The Android phone vulnerability has been “fixed” – really? How about Android Pay and Google Wallet?

The recently discovered vulnerability in the Android operation system that affected 1 billion smartphone users (corrected to a mere 950 million, according to the phone manufacturers) followed a typical path:
a) The next gaping security hole is discovered by researchers, who alert the manufacturers;
b) The manufacturers make a patch for future buyers;
c) The manufacturers and service providers do nothing to help or even alert the affected users;
d) The researchers lose patience and publicly disclose their discovery of the flaw;
e) The manufacturers report that they “fixed the glitch within 48 hours,” and keep quiet about the customers affected.
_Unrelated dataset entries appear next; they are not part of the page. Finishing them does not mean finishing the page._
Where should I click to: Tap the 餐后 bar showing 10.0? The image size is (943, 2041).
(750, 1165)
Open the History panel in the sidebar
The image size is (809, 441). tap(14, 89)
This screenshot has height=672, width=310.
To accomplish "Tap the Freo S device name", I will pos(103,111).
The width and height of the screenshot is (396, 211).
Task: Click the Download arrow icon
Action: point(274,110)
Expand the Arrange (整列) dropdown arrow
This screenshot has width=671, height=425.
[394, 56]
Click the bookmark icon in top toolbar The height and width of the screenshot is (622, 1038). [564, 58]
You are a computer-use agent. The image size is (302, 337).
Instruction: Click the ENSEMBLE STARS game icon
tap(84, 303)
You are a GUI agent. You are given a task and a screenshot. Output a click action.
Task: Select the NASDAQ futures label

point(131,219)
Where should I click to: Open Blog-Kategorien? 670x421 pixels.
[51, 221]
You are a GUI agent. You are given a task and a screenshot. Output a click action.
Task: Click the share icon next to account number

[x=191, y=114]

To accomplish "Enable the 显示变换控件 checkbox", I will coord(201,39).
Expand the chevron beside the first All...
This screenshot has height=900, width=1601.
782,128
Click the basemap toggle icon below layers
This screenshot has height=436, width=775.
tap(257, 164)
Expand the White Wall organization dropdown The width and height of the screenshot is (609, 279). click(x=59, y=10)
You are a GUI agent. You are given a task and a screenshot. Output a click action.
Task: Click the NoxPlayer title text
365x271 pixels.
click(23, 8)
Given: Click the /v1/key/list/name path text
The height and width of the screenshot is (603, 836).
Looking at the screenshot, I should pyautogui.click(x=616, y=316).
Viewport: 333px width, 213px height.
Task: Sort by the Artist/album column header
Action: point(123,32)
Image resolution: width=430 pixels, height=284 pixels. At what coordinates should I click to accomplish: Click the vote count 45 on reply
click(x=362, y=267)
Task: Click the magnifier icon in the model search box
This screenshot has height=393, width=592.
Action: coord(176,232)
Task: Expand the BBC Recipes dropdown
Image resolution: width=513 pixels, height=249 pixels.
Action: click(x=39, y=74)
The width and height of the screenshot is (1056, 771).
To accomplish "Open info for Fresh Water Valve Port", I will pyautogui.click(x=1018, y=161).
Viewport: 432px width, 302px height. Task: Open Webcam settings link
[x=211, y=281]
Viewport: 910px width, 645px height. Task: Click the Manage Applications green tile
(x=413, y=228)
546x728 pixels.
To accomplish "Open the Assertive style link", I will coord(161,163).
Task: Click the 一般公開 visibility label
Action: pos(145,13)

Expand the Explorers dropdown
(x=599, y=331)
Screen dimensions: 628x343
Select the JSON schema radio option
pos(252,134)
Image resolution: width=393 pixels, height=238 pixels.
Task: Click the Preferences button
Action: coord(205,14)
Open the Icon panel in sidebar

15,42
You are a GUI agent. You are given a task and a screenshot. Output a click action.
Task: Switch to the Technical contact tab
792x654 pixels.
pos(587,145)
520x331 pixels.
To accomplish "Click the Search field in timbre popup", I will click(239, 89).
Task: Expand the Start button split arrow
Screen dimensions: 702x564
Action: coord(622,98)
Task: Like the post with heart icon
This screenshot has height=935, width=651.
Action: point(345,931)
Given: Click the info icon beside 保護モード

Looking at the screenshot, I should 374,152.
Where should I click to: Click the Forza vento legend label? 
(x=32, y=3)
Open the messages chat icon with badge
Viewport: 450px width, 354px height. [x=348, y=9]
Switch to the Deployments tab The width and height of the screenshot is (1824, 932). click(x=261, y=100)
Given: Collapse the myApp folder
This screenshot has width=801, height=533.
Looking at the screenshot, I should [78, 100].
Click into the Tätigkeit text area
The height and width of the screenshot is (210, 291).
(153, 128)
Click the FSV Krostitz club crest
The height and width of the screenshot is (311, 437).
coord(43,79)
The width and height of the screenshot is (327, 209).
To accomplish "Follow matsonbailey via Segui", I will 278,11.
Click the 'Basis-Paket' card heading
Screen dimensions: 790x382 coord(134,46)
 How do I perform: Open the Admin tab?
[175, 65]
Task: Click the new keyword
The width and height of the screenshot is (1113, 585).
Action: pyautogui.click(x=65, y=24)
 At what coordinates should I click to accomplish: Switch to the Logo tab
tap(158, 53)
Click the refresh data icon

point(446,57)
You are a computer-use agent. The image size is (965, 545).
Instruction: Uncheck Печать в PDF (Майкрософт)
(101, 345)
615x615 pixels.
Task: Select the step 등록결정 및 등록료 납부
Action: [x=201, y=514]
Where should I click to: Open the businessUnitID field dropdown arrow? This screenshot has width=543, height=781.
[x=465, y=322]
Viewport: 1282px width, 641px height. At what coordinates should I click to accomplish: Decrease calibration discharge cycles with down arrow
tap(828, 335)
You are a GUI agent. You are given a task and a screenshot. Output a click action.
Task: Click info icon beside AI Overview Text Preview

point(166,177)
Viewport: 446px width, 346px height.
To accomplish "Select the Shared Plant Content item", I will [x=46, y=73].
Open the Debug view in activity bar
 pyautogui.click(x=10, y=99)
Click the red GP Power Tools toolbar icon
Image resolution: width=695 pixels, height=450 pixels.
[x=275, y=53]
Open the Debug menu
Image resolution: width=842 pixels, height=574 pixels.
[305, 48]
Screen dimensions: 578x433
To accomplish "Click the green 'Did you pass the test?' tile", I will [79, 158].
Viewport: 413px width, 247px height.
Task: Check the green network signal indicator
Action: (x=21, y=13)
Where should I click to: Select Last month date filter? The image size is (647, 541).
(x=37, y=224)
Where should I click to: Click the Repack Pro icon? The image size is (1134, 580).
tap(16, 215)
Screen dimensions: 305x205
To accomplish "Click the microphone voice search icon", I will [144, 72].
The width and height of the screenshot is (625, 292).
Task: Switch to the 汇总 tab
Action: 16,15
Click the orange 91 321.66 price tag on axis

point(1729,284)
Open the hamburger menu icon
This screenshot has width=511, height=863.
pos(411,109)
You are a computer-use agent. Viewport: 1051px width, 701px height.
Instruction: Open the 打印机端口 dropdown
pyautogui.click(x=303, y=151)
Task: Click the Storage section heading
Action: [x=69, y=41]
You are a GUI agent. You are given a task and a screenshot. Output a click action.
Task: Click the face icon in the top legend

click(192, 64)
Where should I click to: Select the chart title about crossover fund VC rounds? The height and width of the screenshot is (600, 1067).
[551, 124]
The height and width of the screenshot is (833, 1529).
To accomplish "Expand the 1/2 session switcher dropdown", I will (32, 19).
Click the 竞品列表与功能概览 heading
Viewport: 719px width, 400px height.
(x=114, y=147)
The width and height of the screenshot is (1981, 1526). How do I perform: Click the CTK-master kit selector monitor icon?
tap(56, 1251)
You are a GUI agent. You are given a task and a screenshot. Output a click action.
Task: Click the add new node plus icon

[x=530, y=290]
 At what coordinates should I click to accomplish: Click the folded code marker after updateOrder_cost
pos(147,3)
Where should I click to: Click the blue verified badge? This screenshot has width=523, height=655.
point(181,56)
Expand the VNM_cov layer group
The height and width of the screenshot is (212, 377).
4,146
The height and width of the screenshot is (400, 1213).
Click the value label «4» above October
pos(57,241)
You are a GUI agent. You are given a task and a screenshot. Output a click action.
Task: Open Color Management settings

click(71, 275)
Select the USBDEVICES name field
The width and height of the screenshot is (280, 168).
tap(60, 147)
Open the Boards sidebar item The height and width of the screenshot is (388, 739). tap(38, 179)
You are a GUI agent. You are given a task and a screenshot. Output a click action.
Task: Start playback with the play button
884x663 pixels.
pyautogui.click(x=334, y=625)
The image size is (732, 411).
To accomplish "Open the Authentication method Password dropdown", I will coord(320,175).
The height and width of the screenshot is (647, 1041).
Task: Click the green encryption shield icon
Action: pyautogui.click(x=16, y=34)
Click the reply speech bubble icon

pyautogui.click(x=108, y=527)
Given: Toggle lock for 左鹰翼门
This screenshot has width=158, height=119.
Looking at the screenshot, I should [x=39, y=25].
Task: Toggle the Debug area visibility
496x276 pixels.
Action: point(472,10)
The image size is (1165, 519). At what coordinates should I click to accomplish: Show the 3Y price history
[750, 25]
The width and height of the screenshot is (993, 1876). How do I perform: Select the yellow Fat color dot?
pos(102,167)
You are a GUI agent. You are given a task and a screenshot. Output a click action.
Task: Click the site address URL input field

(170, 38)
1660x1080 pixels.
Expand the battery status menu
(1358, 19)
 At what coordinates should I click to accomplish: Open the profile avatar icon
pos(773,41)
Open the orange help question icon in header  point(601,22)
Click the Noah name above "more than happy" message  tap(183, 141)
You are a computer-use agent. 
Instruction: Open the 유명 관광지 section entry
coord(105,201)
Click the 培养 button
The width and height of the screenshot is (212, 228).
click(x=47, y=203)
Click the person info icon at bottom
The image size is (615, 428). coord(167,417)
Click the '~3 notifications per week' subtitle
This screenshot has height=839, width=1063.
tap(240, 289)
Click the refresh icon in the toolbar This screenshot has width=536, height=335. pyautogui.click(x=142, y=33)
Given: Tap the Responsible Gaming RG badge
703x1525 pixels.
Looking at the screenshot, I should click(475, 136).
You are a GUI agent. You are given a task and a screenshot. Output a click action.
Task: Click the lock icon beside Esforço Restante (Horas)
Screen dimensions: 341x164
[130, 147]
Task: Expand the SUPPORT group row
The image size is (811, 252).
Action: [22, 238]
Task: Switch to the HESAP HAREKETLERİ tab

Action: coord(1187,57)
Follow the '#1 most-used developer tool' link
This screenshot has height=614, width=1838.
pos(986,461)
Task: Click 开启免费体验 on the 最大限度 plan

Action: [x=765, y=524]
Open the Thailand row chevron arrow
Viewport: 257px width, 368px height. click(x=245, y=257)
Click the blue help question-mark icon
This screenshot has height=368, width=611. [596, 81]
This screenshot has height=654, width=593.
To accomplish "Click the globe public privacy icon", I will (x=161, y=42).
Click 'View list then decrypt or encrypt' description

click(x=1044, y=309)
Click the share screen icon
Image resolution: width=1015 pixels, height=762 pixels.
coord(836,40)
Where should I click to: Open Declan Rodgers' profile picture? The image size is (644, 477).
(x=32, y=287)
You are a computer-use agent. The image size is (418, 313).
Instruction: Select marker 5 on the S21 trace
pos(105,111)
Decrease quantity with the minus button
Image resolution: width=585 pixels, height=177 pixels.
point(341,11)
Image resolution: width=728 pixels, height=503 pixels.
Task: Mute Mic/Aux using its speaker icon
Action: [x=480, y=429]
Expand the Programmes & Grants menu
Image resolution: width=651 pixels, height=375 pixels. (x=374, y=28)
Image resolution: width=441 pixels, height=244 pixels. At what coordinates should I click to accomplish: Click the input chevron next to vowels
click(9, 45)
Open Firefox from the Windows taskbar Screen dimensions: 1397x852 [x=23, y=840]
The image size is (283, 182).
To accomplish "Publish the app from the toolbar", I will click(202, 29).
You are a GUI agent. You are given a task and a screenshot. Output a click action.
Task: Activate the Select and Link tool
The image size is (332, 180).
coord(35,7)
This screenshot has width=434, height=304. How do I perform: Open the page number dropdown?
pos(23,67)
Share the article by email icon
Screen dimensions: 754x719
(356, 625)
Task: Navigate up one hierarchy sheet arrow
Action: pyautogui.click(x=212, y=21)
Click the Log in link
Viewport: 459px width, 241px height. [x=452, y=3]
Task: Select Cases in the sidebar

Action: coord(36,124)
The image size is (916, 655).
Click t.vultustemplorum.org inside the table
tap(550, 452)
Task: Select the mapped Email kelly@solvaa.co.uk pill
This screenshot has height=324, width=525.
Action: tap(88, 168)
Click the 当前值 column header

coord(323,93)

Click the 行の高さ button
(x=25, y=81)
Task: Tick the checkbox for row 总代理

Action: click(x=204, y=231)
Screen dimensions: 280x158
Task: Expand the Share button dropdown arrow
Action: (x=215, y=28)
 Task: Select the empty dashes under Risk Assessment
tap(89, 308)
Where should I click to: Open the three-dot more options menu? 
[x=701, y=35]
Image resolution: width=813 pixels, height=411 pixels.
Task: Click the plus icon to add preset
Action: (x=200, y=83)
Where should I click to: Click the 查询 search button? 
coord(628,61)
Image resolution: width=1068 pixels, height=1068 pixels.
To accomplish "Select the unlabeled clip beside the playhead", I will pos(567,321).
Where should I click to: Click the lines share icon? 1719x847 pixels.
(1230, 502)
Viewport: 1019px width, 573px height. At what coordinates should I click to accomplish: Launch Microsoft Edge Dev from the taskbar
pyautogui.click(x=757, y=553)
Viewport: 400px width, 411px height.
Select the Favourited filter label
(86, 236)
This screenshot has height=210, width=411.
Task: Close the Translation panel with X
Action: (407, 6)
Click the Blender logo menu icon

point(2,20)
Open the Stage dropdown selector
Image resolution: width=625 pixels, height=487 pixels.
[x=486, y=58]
The frustrating part of this all too familiar pattern is that it ignores the victims – the customers who already bought their phones. These customers were assured by the manufacturers’ marketing and sales people at the time of purchase that the product (a phone in this case) is very secure, and is equipped with a top-notch security system– so their privacy is assured. Software patches like the one in question are very easy to incorporate into new phones. However, it would cost money to fix the defective products already out there, and this seems deter to the companies from making the fix.
But the most interesting aspect of the situation is not what the manufacturers say, but rather what they don’t say. It should be understood that the vulnerability discovered presents not one problem but two. One is that the phones without the patch can be hacked at some point in the future. The other is that the phones already hacked are under the hackers’ control. So the most important questions is, can that control be reliably taken away from the hacker and returned to the customer? The manufacturers notoriously acknowledge the simple first problem, but quietly ignore the existence of the second, much bigger one.
In practical terms, even if the fix is installed on an affected phone, the real question is: does it neutralize the effect of the hack? In other words, if my phone was hacked, the perpetrators have established control over it. Does the fix eliminate that control? A pretty safe bet here is that it does not. The fix just prevents another hack using the same method. But in that case, what’s my phone worth now when I no longer can assume my privacy, or security of financial transactions? It looks like the manufacturers may not be complying with the implied warranty laws. At the very least this is a priority research problem for our increasingly numerous legal experts.
Every aspect of these issues is fast approaching a real-world test.– especially urgently given the proliferation of smartphone-based payment systems like Apple Pay and Google Wallet.